◆ REQUIREMENT: Write down every entry below once more, exactly.

◆ RECORDS SUPPLIED:
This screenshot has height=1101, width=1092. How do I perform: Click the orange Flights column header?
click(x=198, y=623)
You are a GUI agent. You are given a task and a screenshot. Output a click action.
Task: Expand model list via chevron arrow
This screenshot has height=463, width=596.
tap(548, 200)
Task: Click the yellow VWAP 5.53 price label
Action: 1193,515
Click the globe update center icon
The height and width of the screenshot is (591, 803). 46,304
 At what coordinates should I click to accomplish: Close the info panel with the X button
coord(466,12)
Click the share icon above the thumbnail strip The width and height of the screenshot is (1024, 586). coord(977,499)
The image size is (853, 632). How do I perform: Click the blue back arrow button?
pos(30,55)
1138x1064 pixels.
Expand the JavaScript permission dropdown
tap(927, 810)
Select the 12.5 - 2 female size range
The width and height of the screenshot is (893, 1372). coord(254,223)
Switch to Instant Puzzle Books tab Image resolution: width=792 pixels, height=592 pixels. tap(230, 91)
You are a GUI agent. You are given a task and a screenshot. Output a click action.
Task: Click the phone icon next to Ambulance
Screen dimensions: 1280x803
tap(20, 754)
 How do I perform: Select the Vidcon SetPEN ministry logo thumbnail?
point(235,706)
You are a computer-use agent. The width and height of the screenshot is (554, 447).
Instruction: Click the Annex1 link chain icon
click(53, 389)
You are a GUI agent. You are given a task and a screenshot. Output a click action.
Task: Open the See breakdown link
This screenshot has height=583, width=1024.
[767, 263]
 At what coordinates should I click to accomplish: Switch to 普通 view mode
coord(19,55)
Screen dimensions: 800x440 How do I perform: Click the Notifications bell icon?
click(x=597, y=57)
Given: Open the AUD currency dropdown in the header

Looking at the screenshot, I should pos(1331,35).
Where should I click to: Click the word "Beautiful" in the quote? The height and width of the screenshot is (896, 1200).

◆ SOLUTION TO THIS EXERCISE:
This screenshot has height=1101, width=1092. How do I perform: Click the orange Flights column header?
click(x=198, y=623)
You are a GUI agent. You are given a task and a screenshot. Output a click action.
Task: Expand model list via chevron arrow
This screenshot has height=463, width=596.
tap(548, 200)
Task: Click the yellow VWAP 5.53 price label
Action: 1193,515
Click the globe update center icon
The height and width of the screenshot is (591, 803). 46,304
 At what coordinates should I click to accomplish: Close the info panel with the X button
coord(466,12)
Click the share icon above the thumbnail strip The width and height of the screenshot is (1024, 586). coord(977,499)
The image size is (853, 632). How do I perform: Click the blue back arrow button?
pos(30,55)
1138x1064 pixels.
Expand the JavaScript permission dropdown
tap(927, 810)
Select the 12.5 - 2 female size range
The width and height of the screenshot is (893, 1372). coord(254,223)
Switch to Instant Puzzle Books tab Image resolution: width=792 pixels, height=592 pixels. tap(230, 91)
You are a GUI agent. You are given a task and a screenshot. Output a click action.
Task: Click the phone icon next to Ambulance
Screen dimensions: 1280x803
tap(20, 754)
 How do I perform: Select the Vidcon SetPEN ministry logo thumbnail?
point(235,706)
You are a computer-use agent. The width and height of the screenshot is (554, 447).
Instruction: Click the Annex1 link chain icon
click(53, 389)
You are a GUI agent. You are given a task and a screenshot. Output a click action.
Task: Open the See breakdown link
This screenshot has height=583, width=1024.
[767, 263]
 At what coordinates should I click to accomplish: Switch to 普通 view mode
coord(19,55)
Screen dimensions: 800x440 How do I perform: Click the Notifications bell icon?
click(x=597, y=57)
Given: Open the AUD currency dropdown in the header

Looking at the screenshot, I should pos(1331,35).
Where should I click to: Click the word "Beautiful" in the quote? The height and width of the screenshot is (896, 1200).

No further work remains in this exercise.